Print the lines below word for word, without changing anything.

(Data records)
---

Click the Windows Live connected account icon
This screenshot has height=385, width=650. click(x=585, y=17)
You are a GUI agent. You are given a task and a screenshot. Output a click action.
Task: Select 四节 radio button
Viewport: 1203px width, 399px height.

---

Complete output>
Click the Windows Live connected account icon
This screenshot has height=385, width=650. click(x=585, y=17)
You are a GUI agent. You are given a task and a screenshot. Output a click action.
Task: Select 四节 radio button
Viewport: 1203px width, 399px height.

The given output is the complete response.